Three of the edible dahlias in flower today.
A week ago, I received the most wonderful gift. Alison from The Backyard Larder sent me a collection of edible perennial plants to restart my garden – a transplant from her garden to mine :) Some of the species are replacements for plants that didn’t survive the garden move, others are new ones for me to try.
Alison told me they were on their way, so there were raised beds ready and waiting for them, and I planted them out the same day they arrived.
A week later, they all appear to have settled in well and be putting on new growth.
In this bed there’s good King Henry and Sea kale at the back, sea beet in the middle, and clove root and perennial leeks at the front. At the weekend I popped in some nasturtiums I grew from Unwins seeds – the variegated leaves belong to the ‘Alaska’ variety.
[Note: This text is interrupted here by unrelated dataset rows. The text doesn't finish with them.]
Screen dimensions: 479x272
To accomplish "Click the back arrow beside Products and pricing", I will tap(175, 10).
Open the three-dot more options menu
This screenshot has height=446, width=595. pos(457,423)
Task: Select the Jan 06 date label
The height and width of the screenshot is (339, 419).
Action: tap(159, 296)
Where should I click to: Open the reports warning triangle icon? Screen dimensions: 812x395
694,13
And the second perennial bed has skirret and non-flowering garden sorrel at the back, with Buckler-leaf sorrel in the centre and French tarragon and skirret at the front. The nasturtiums here are Princess of India.
Two of the plants found a home elsewhere. There’s a complete absence of shade in the garden at the moment, so I have potted up my new Hablitzia tamnoides, and it is sitting in the untidy area by the kitchen window (you know, the one that doesn’t appear in any photos), where it can benefit from partial shade until the garden is further along and it can find a permanent home.
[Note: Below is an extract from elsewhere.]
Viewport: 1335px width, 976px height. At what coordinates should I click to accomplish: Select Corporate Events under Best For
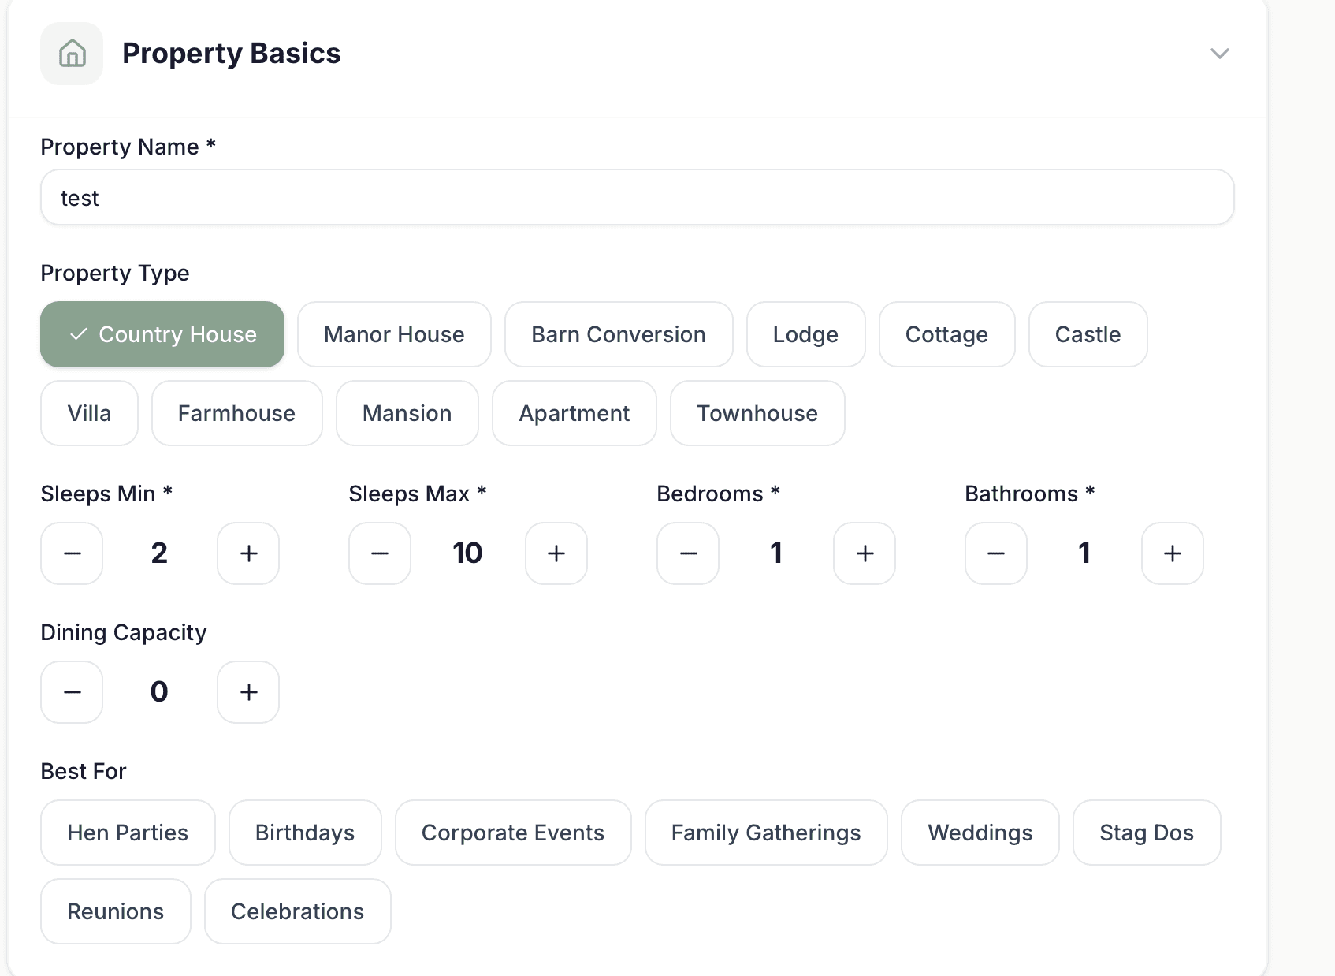tap(513, 833)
And I tucked the Orpine (Sedum telephium) into another bed, which is currently home to a courgette, some tomatoes and some Mexican tree spinach (AKA magenta spreen, Chenopodium giganteum). It filled the gap where one of my hastily transplanted courgettes had failed to thrive.
Tidying my desk over the last few days, I came across two packets of Triteleia bulbs I bought in the pound shop in spring and then promptly forgot about. Having consulted the Oracle, I was advised that I may as well try planting them, as the worst that could happen was that they would feed the worms. So this morning I have added them to the two perennial beds. I scattered the bulbs to give me ‘naturalistic drifts’ ;), and then had to go hunting for the one that flew over the raised bed into the no man’s land that will eventually be a border. Then I dibbed them in rather randomly. Had I planted them in spring (although I had nowhere to plant them in spring) then they would be in flower now. As it is, we will have to wait and see whether they survive to flower next year.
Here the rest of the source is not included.